We presented the librry as part of the 2nd call for Notebooks for a digital proceedings of the EarthCube annual meeting following the increased interest of the geosciences research community on reproducible workflows.
Exploring research data repositories with geoextent
The notebook, accessible through Binder, includes an introduction of geoextent’s usage and a case study where we explored more than 300 Zenodo repositories (over 25.000 files!) with geoextent. An initial exploration of Zenodo’s API showed that spatial metadata is rarely available, difficulting data integration and discovery. The objective of our case study was to verify if we can increase the current percentage of repositories with geospatial information on Zenodo by using geoextent.
Screenshot of presentation showing the current state of spatial metadata in Zenodo
Our results suggest that geoextent could be used to increase spatial metadata of repositories by directly extracting information from the files deposited on them.
However, we identified a series of challenges for this approach including geospatial information being stored in ambiguous formats (e.g., CSV and
.asc files) or incorrectly georeferenced files in specialized formats (e.g., missing coordinate reference system or flipped coordinates).
This case study also provide information for further development of geoextent to support more file formats and fix.
Screenshot of presentation showing the results of our case study with geoextent
For more information about geoextent you can follow these links:
EarthCube meeting 2021
In addition to presenting geoextent, the participation in the event allowed us to get an insight into notebooks as research objects and scientific publications. Some of the reflections on the evolution of the guidelines, review process, and selected notebooks with respect to the first call were discussed in a panel. In the same panel, representatives of the Jupyter, R Markdown, and Matlab communities presented different tools to share research results and how they could be integrated better within the context of scientific publications.

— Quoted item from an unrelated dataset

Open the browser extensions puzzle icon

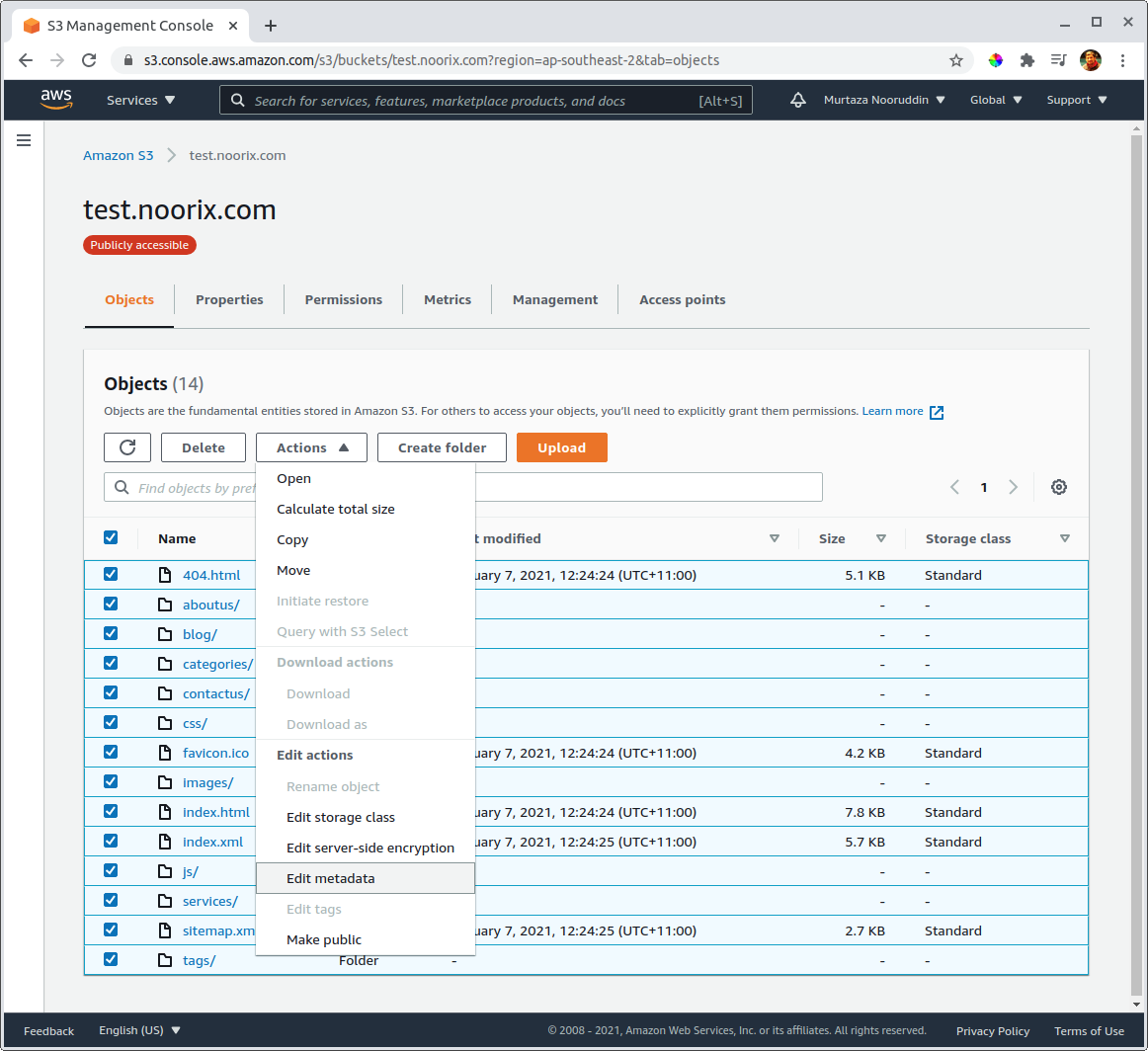coord(1026,60)
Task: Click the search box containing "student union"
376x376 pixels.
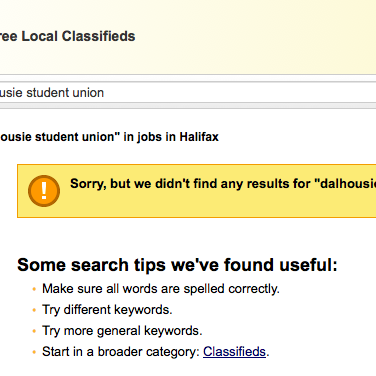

Among the other 18 accepted notebooks we found interesting tools, for example cf_xarray, used to simplify the usage of Climate and Forecast (CF) compliant datasets by improving the metadata of files , a methodology to access to OpenTopography’s Cloud Optimized GeoTIFF data for topography information or an educational platform to learn about glaciers . All of these studies give us a picture of different geosciences research questions and how they are presented in fully reproducible workflows.